Голос предательски задрожал, Рита не удержалась, всхлипнула, закрыла ладонью рот и глубоко подышала, останавливая, задавливая в себе эти никому не нужные слёзы. Пихнув мать локтем, чтобы замолчала, Танька села рядом с Ритой и обхватив её за плечи (отчего Рита заплакала ещё горше), забормотала материной дробной скороговоркой, которую никто в деревне не понимал, а Рита понимала, всё же дружили с детства с Танькой.
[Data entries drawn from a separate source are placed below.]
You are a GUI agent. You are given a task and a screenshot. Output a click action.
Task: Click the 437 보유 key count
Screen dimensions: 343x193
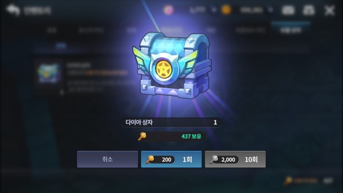191,136
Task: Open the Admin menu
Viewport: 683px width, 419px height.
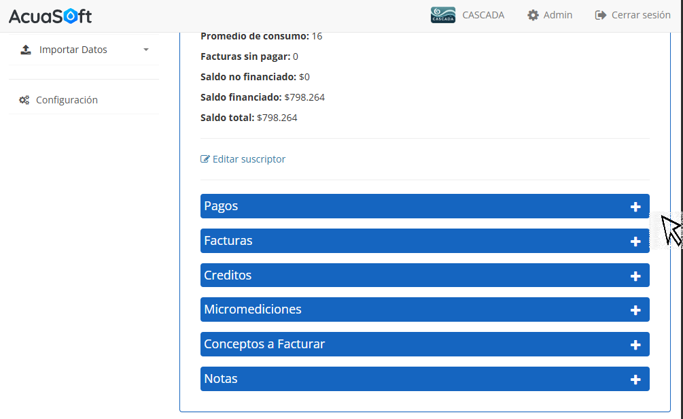Action: tap(557, 15)
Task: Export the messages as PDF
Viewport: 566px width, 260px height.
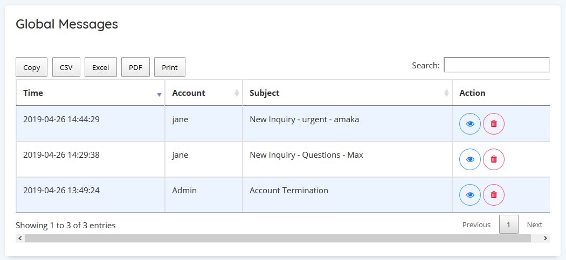Action: [135, 67]
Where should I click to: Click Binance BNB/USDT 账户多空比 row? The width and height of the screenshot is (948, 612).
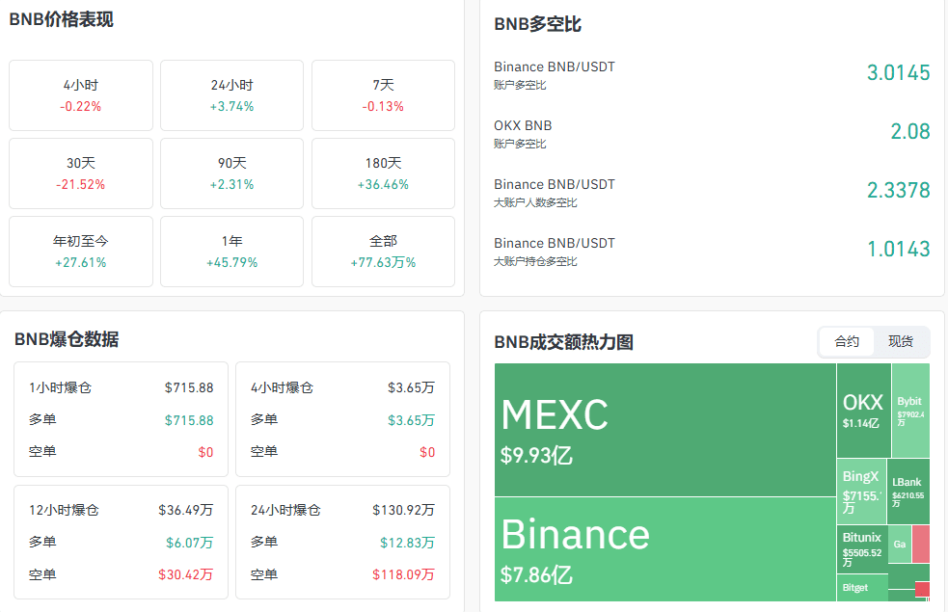[x=712, y=74]
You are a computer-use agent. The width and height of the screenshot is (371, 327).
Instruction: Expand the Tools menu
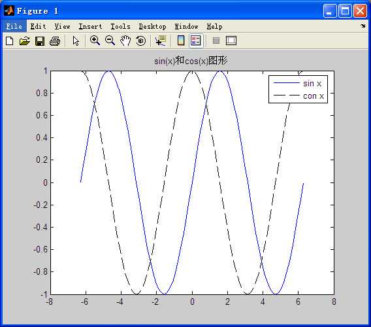click(120, 26)
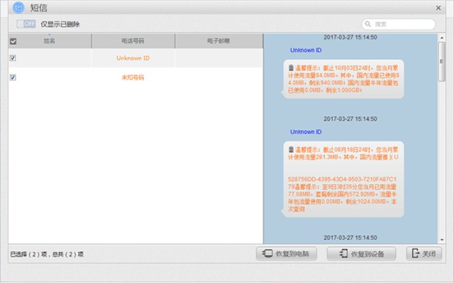454x283 pixels.
Task: Close the 短信 window with X
Action: (438, 8)
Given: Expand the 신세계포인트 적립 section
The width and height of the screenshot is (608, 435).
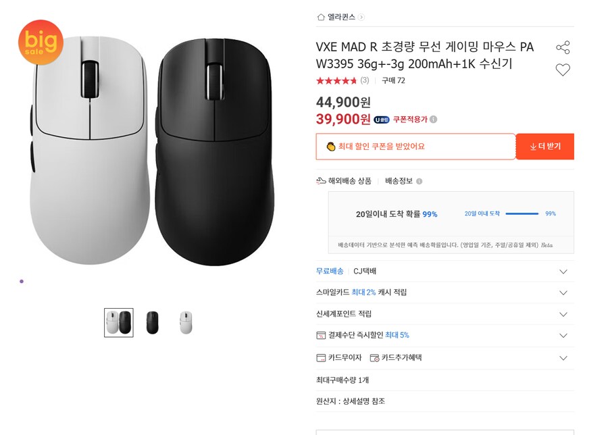Looking at the screenshot, I should click(563, 313).
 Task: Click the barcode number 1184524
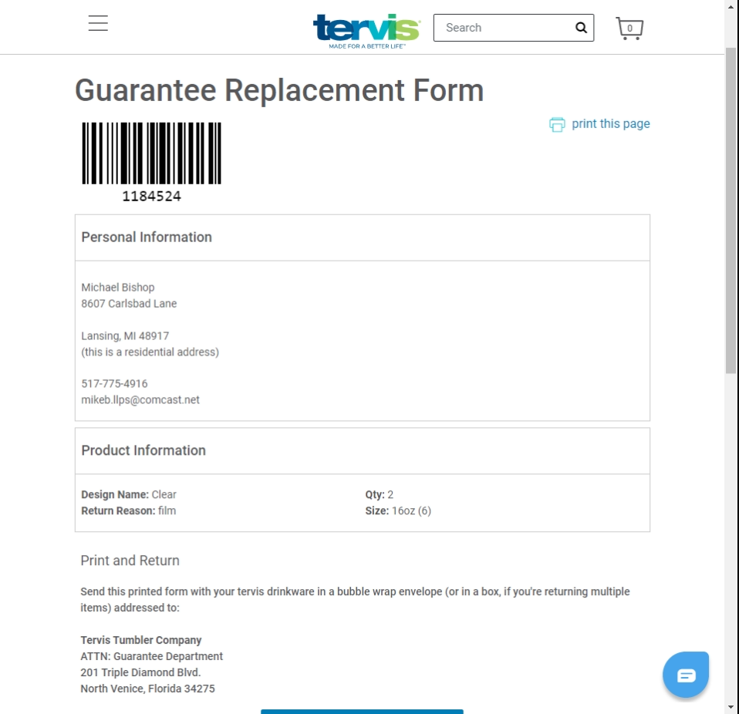coord(152,197)
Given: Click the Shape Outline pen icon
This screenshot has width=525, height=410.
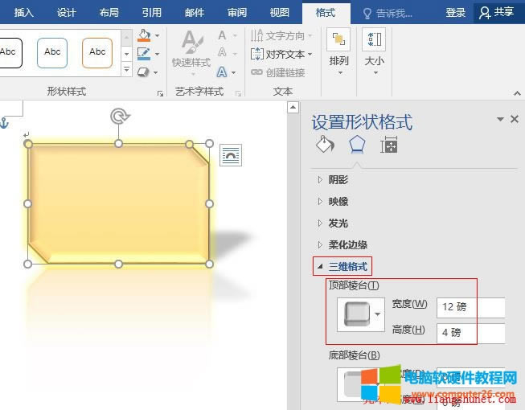Looking at the screenshot, I should tap(144, 54).
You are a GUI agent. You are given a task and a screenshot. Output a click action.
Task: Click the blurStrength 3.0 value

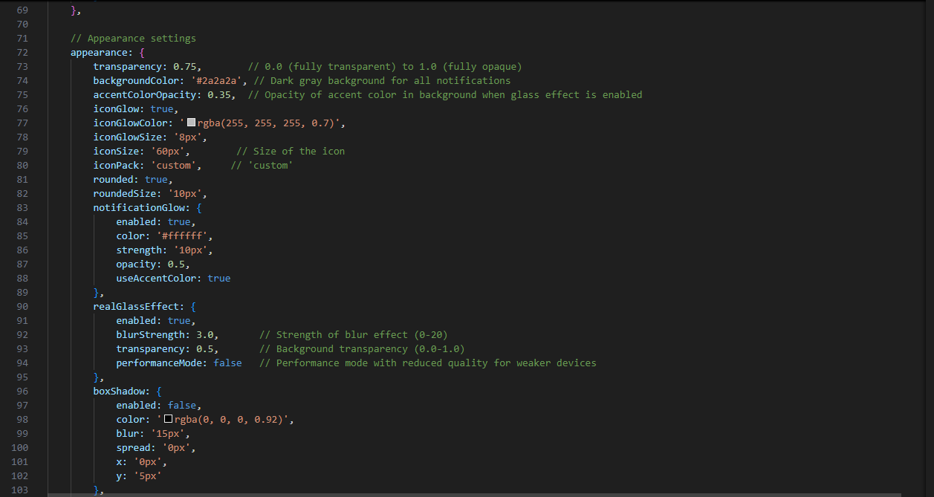[207, 335]
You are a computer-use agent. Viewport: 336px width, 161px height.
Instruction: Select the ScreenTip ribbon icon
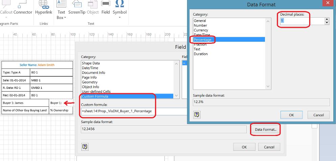coord(77,4)
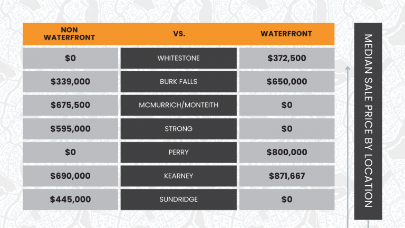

– Да ты чего, Рит? Ты ничего, не плачь, мы с тобой завтра встанем пораньше и с утречка на кладбище, я могилка знаю где, я покажу, и ты там всё своё сделаешь, чего тебе надо, а сейчас спать с тобой лягем, тёмно уже… Ты давай, умоешься и в комнате моей лягешь, а я с мамкой… Ты ж устала как, аж щёки ввалились, ехать-то далёконько, ты небось весь день не емши, не пимши… Тебе поспать надо, а плакать-то зачем? Я ж так рада, так рада, что ты приехала. Ты бы написала хоть… – бормотала Танька, увлекая за собой покорную и безвольную Риту.
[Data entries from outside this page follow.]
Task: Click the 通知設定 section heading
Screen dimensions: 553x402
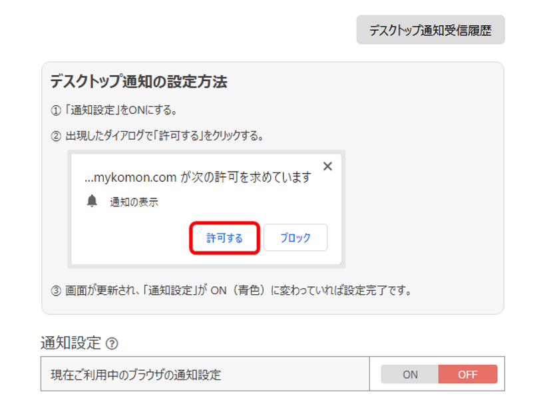Action: coord(71,343)
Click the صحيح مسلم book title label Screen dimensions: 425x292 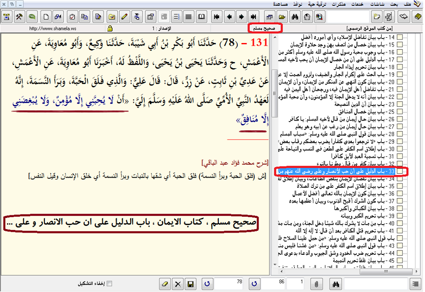click(x=265, y=28)
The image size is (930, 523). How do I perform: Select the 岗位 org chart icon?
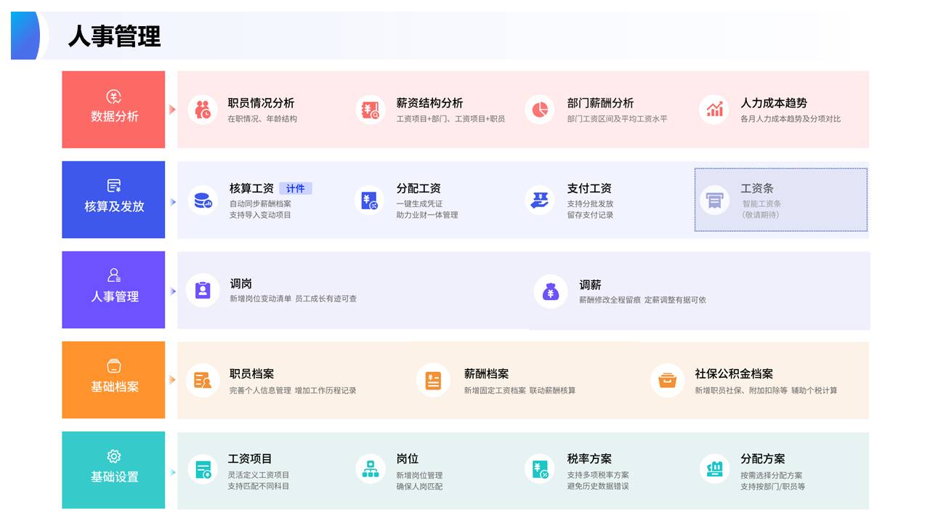pos(371,469)
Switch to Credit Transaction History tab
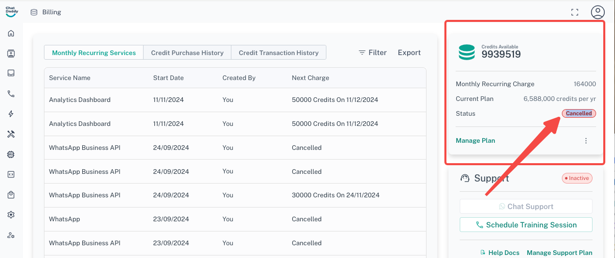The width and height of the screenshot is (615, 258). click(278, 53)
После ледяного умывания слёзы отступили. Рита вытянулась на Танькиной тахте, чувствуя неимоверную усталость. Тахта широкая, они поместились бы здесь вдвоём, но Танька отчего-то упёрлась: «Нетушки, я с мамкой лягу. Ты спи давай. А то проболтаем с тобой всю ночь, утром мамка мне задаст. Спи!» – и испарилась из комнаты.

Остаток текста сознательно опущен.